# READING TEXT:

========

Example 3. Add $3x + 5y - 2$ and $2x - 3y + 7$ using the vertical method.
Answer:
Arrange the expressions in columns, aligning the like terms ($x$ terms, $y$ terms, and constant terms):
$$ \begin{array}{cccc} & 3x & + 5y & - 2 \\ + & 2x & - 3y & + 7 \\ \hline \end{array} $$Now, add the coefficients in each column:
- For the $x$ column: $3 + 2 = 5$. The term is $5x$.
- For the $y$ column: $5 + (-3) = 5 - 3 = 2$. The term is $+2y$.
- For the constant column: $-2 + 7 = 5$. The term is $+5$.
Combining the results from each column:
$$ \begin{array}{cccc} & 3x & + 5y & - 2 \\ + & 2x & - 3y & + 7 \\ \hline & 5x & + 2y & + 5 \\ \hline \end{array} $$The sum is $\textbf{5x + 2y + 5}$.
Example 4. Add $4a^2 - 2ab + 3b^2$ and $-a^2 + 5ab - 2b^2 + 1$ using the vertical method.
Answer:
Arrange the expressions in columns, aligning the like terms ($a^2$ terms, $ab$ terms, $b^2$ terms, and constant terms). Note that the first expression has no constant term (implicitly $0$), and the second expression has no $a^2b^2$ or similar terms.
$$ \begin{array}{ccccc} & 4a^2 & - 2ab & + 3b^2 & \phantom{+0} \\ + & -a^2 & + 5ab & - 2b^2 & + 1 \\ \hline \end{array} $$Add the coefficients in each column:
- For the $a^2$ column: $4 + (-1) = 4 - 1 = 3$. The term is $3a^2$.
- For the $ab$ column: $-2 + 5 = 3$. The term is $+3ab$.
- For the $b^2$ column: $3 + (-2) = 3 - 2 = 1$. The term is $+1b^2$ or $+b^2$.
- For the constant column: $0 + 1 = 1$. The term is $+1$.

========

# PROVIDED MATERIAL:
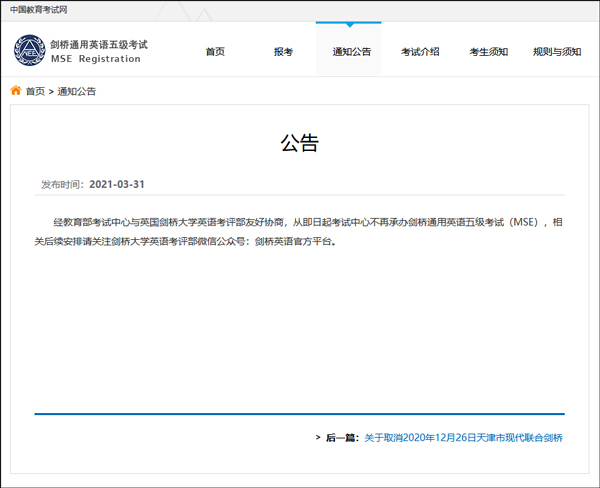The image size is (600, 488).
Task: Click the publish date 2021-03-31
Action: pyautogui.click(x=117, y=185)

========

# WORK TO DO:
Please say whether each statement agrees with the text on vertical addition, answering yes or no and quoting the words that decide it. 1. In Example 3, the $y$ column adds up to 2. 2. In Example 4, the first expression has a constant term of 1. 3. In Example 4, the $ab$ column gives $+3ab$. You won't need the lines.

# THE RESPONSE:
1. Yes: "For the $y$ column: $5 + (-3) = 5 - 3 = 2$. The term is $+2y$."
2. No: "Note that the first expression has no constant term (implicitly $0$)"
3. Yes: "For the $ab$ column: $-2 + 5 = 3$. The term is $+3ab$."